Speaking of lessons that haven't sunk in, still another report on recidivism--that is, the number of prisoners in this state who find themselves back in a cell after having been released--has grown even more severe, with almost half (48.2 percent) back in jail after having been released. That's a 5 percentage-point increase in 2014 compared to the year before.

What to do about it? A lot of well-intentioned officials advise doing what we've always done: initiate new programs, or even double down on the old ones--as if we could expect different results by using the same methods. That's not just a mistake, and an expensive one in terms of money wasted and lives put at risk by parolees let out too early; it's madness. This is a policy rotten at its root: a belief that anything less than a radical new approach will work.
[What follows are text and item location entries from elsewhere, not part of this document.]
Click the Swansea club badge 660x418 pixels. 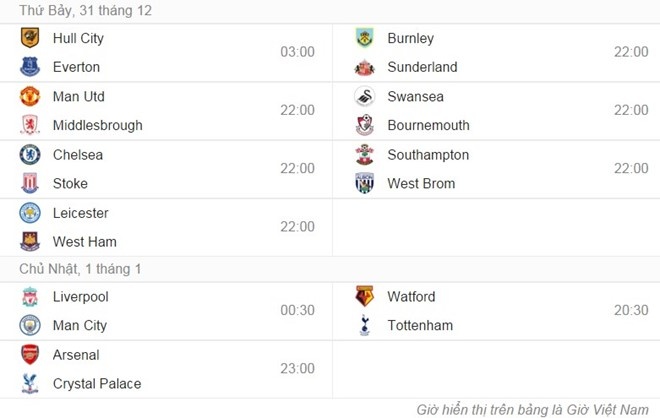pyautogui.click(x=365, y=97)
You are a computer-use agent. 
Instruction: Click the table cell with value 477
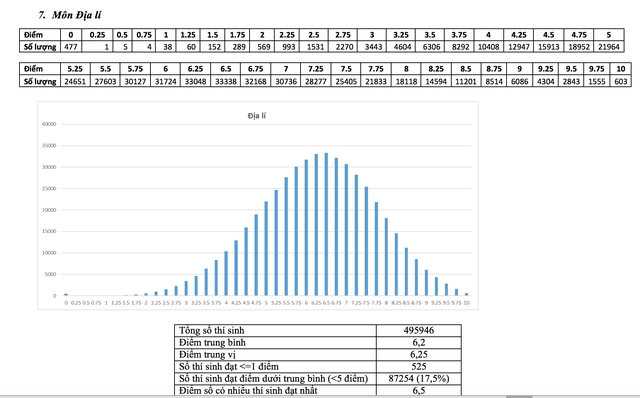[x=71, y=47]
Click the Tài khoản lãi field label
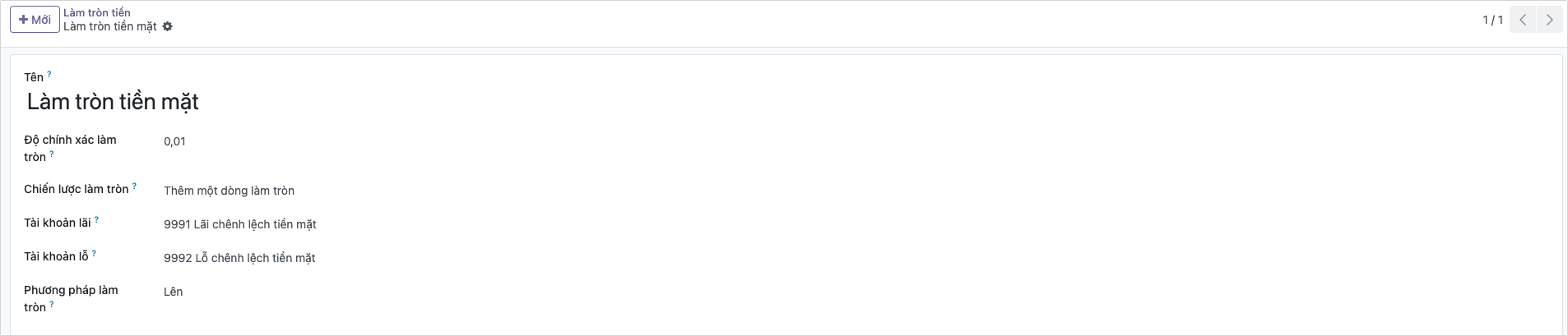Viewport: 1568px width, 336px height. pyautogui.click(x=57, y=223)
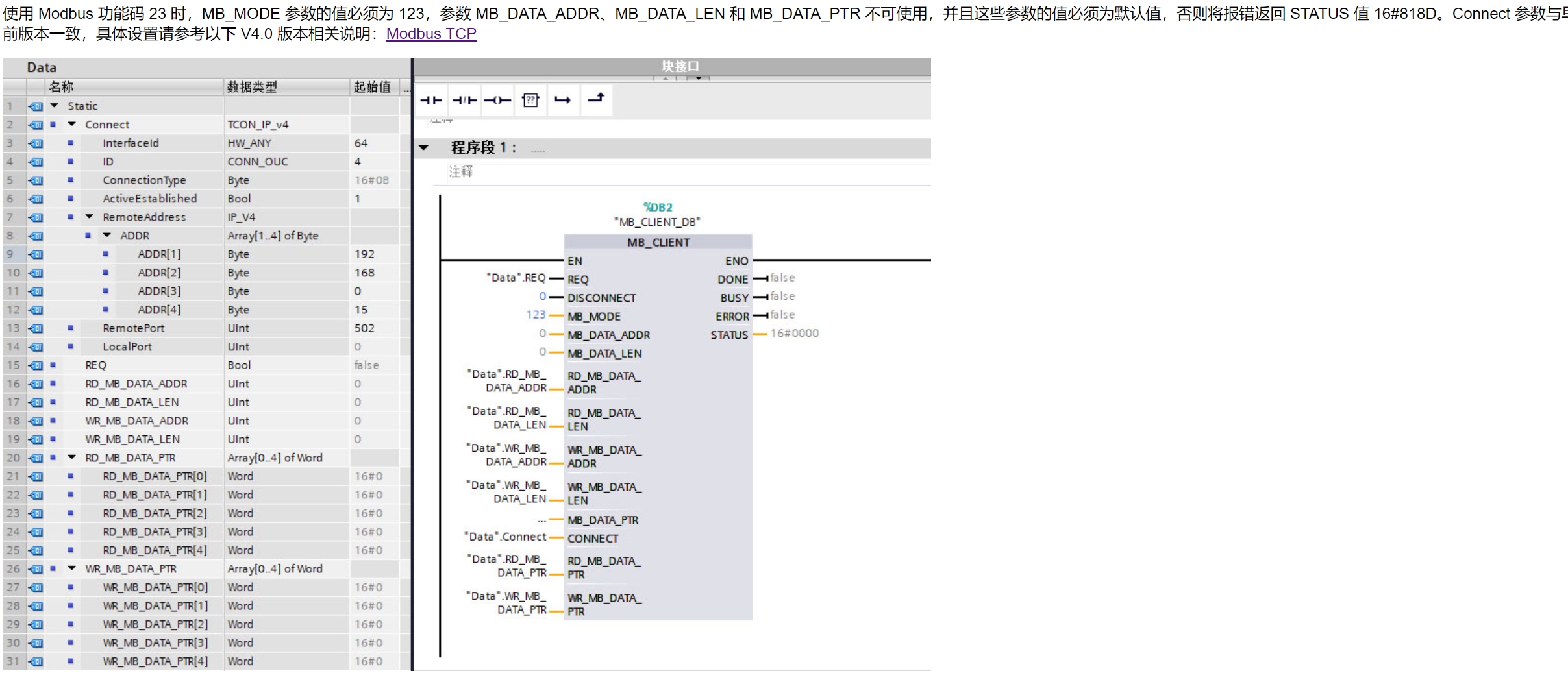Collapse the RemoteAddress node
This screenshot has height=684, width=1568.
pos(90,217)
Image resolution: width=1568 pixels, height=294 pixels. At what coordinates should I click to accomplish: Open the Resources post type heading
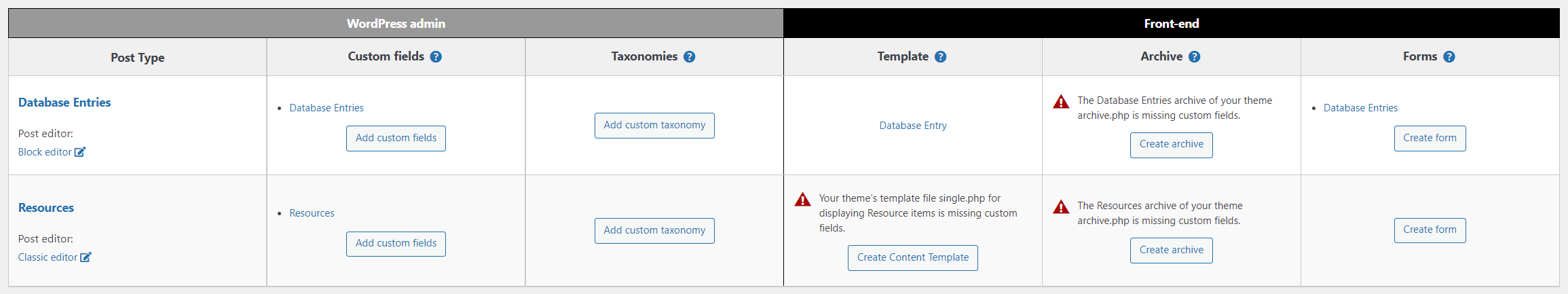46,208
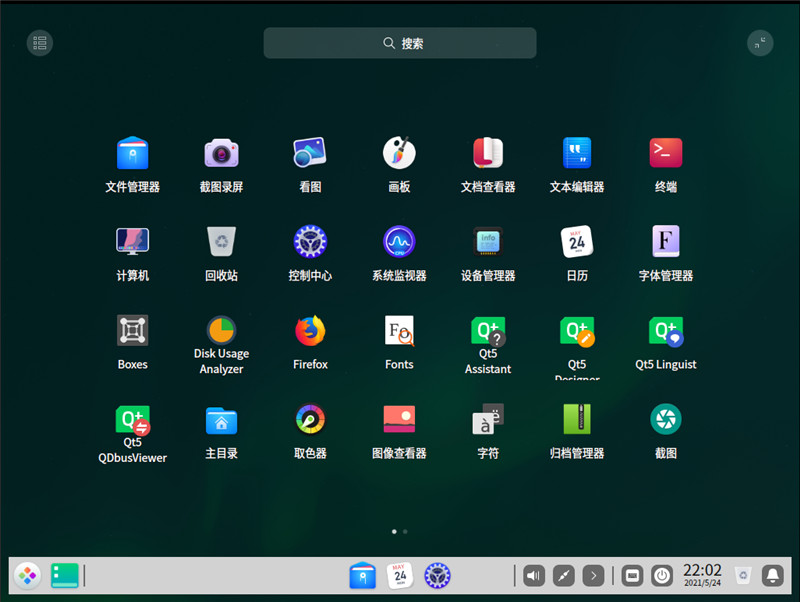Open the 画板 drawing app
The image size is (800, 602).
tap(399, 153)
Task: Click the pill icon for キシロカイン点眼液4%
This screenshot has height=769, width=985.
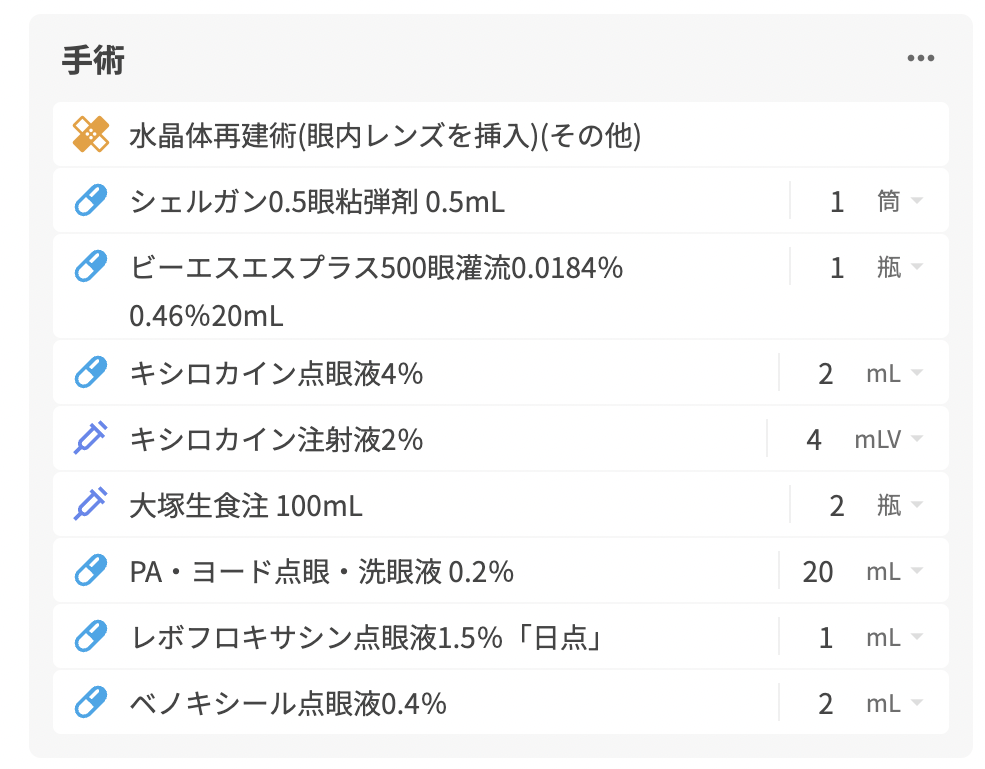Action: [x=91, y=374]
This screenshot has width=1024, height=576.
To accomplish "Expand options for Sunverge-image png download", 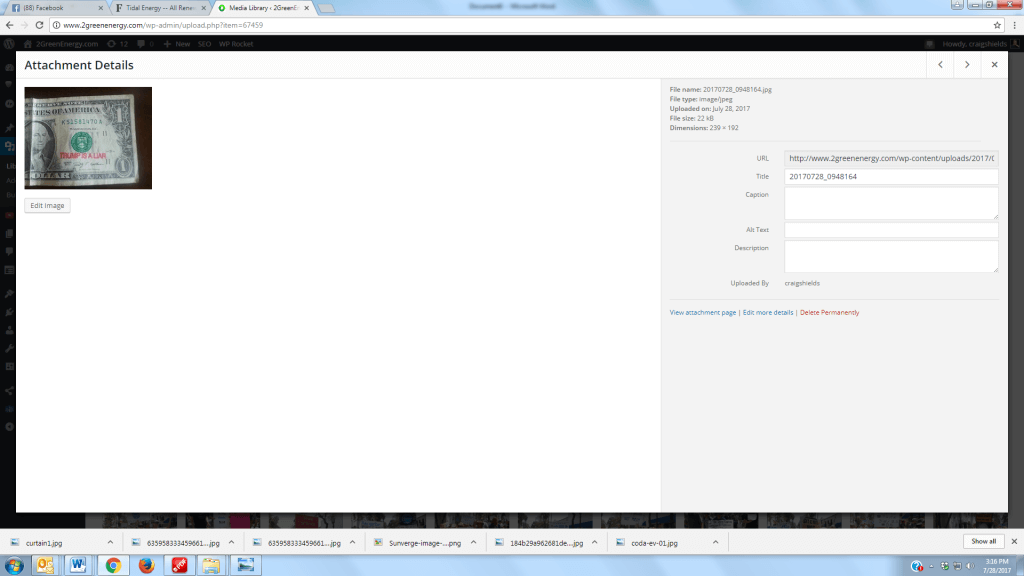I will click(473, 542).
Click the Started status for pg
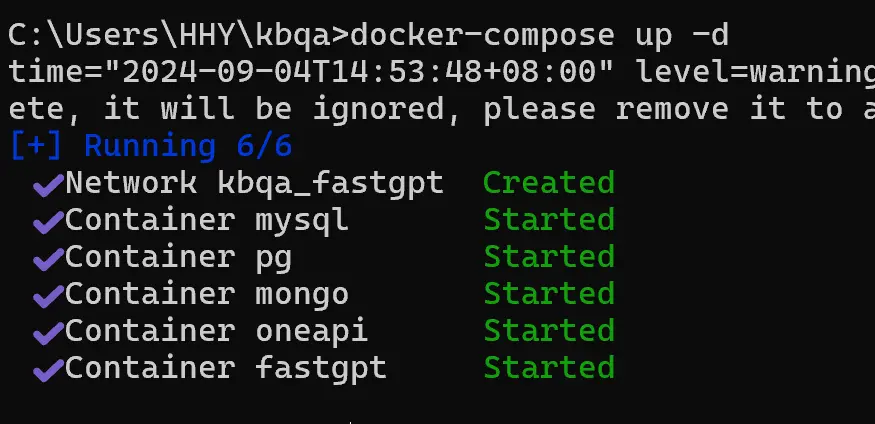 coord(548,258)
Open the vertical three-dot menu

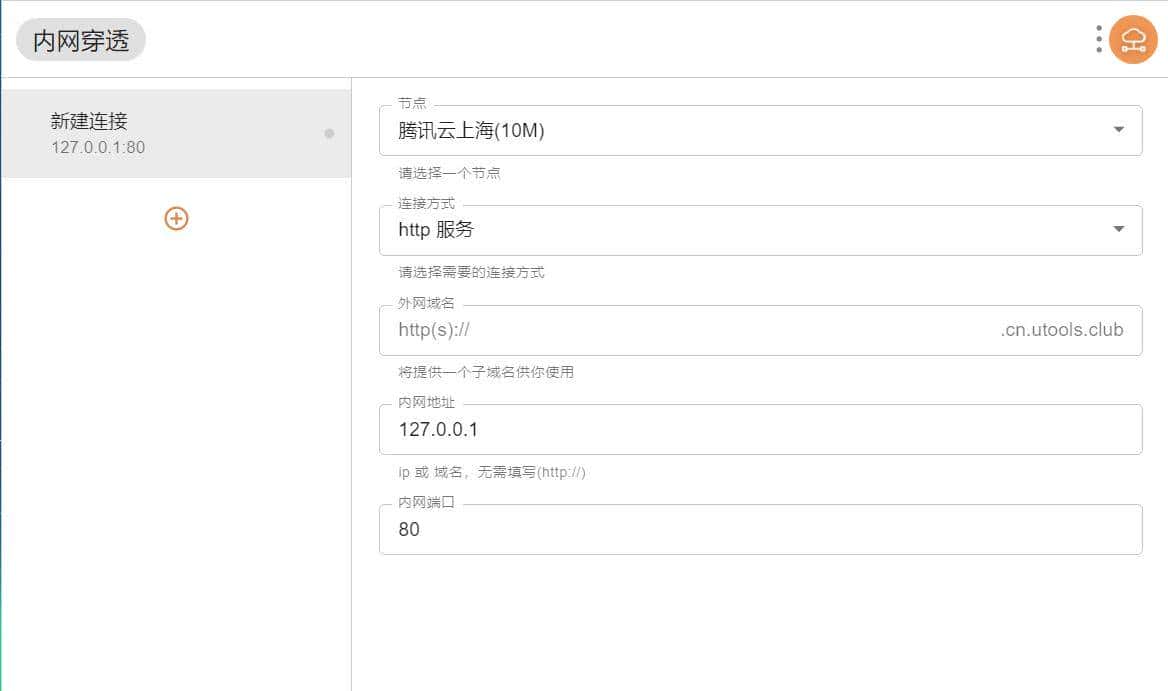[1097, 38]
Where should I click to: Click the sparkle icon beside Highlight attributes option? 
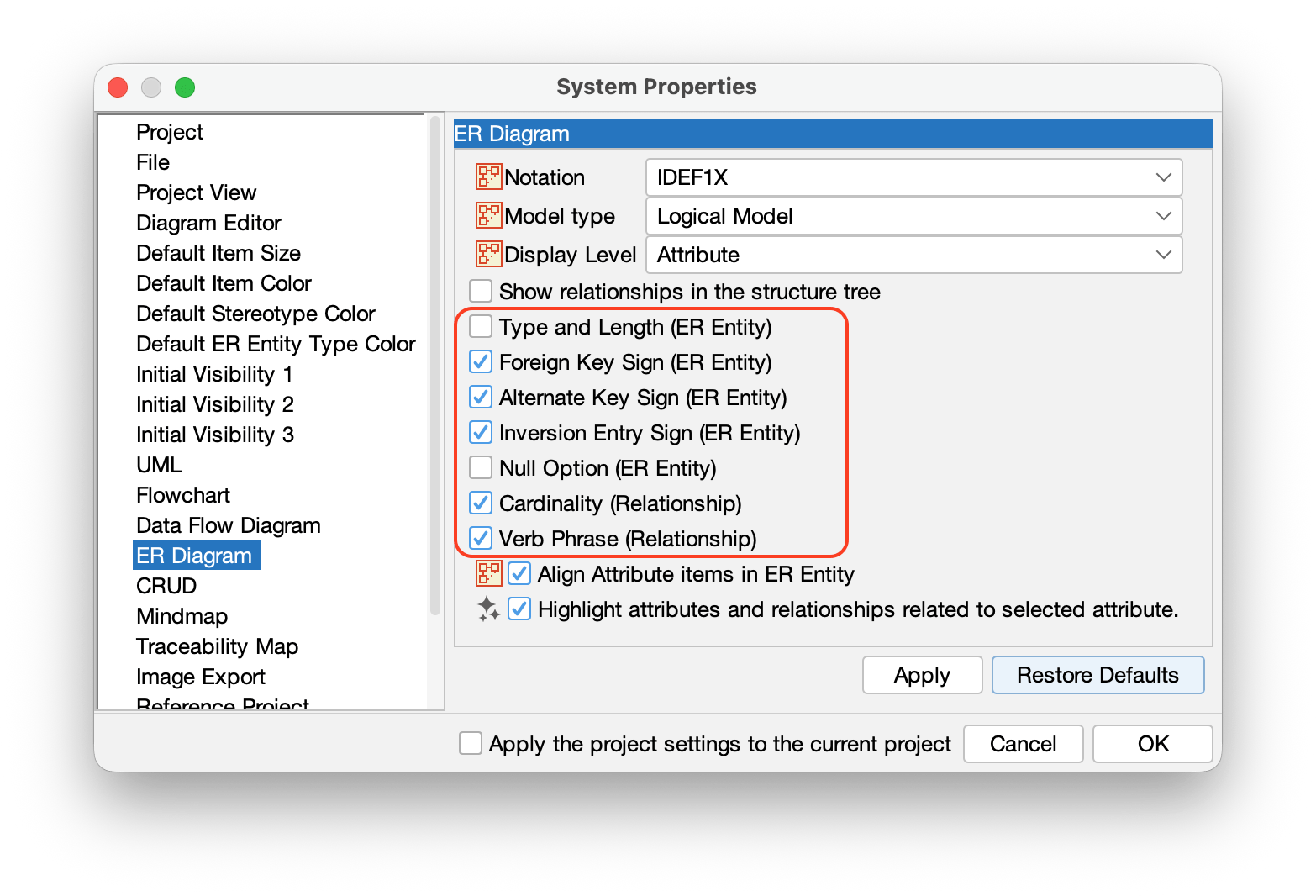(x=487, y=609)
Or maybe anything less than a radical old approach. Like having prisoners serve their sentences. In full. Just as they do in the federal system. Yes, time off for good behavior may be warranted; it may be the only incentive to good behavior in such a system. And while it may be costly to eliminate paroles and keep dangerous types locked up, think of the cost beyond dollars and cents of freeing them to commit more crimes against the innocent. Often enough brutal crimes.

How much would you be willing to pay to protect your family against such predators? If it costs to keep dangerous prisoners under lock and key, surely all of us would be willing to pay a little higher tax on our incomes to pay for it. If only to sleep o'night. The first business of government is, after all, to safeguard the public safety. And it's time to get down to business.